スイスでの放射性廃棄物管理の資金確保では、拠出金制度と引当金制度が併用されています。
原子力発電所の運転中に係る放射性廃棄物管理費用については、2005年2月に施行された原子力法により、原子力発電所の所有者が引当金を計上することにより資金確保をしています。
原子力発電所の廃止措置後の放射性廃棄物管理については、必要な費用を賄うために設立された放射性廃棄物管理基金に対して、電力会社が毎年拠出金を支払う義務を有しています。2000年3月に放射性廃棄物管理基金令が制定され、原子力発電所の閉鎖後の廃棄物管理活動全般に必要な費用を基金化する制度が確立しました。この政令は2007年12月に、原子力施設の廃止措置基金に関する政令と一本化され、廃止措置・廃棄物管理基金令となりました。放射性廃棄物管理のための基金の積立対象となるのは、原子力発電所の閉鎖後に必要となる以下の費用です。
この基金は、連邦評議会が設立した管理委員会によって管理されており、この委員会が費用の想定額についての決定も行います。基金への払い込みは2001年末から始まり、2011年末における放射性廃棄物管理基金の残高は約28.3億スイスフラン(約3,080億円)です。

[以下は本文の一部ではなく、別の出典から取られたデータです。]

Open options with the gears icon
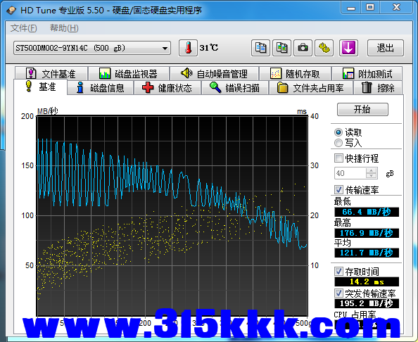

(1スイスフラン=109円として換算)
基金への拠出金および引当金は、5年に一度行われる放射性廃棄物の費用見積りに基づいて決定されます。最近では原子力発電事業者の団体であるスイスニュークリアが2011年に費用見積りを発表し、連邦原子力安全検査局(ENSI)が評価しました。これ受けて2012年から2016年までの拠出金および引当金が決定されています。次回の費用見積りは2016年に実施される予定です。
放射性廃棄物の発生者が負う管理義務に基づいて、NAGRAの事業費用は、現在、発生者からの引当金に基づく処分場へのプロジェクトへの支出により賄われています。現在スイスでは閉鎖された原子力発電所は存在しないため、「放射性廃棄物管理基金」による支払いはありませんが、原子力発電所の廃止措置の後では、NAGRAの活動費用は基金からの払戻金で賄われることになります。
処分費用の見積額内訳
source: NAGRA
NAGRAは、スイスにおける高レベル放射性廃棄物の処分費用の総額(2011年時点)は約45億スイスフラン(約4,900億円)と見積っています。
処分費用見積額の内訳(概算)は、サイト選定を含む概要承認までの準備作業費が4.4億スイスフラン(80億円)、サイト特性調査施設の建設・操業費が9.2億スイスフラン(1,000億円)、処分場建設費が11億スイスフラン(1,200億円)、処分場操業費用8.8億スイスフラン(960億円)、処分場モニタリング費用が約10億スイスフラン(1,100億円)、処分場の閉鎖費用が2.3億スイスフラン(約250億円)です。(1スイスフラン=109円として換算)
備考:通貨換算には、日本銀行の基準外国為替相場及び裁定外国為替相場のレート(平成25年12月中において適用)を使用しています。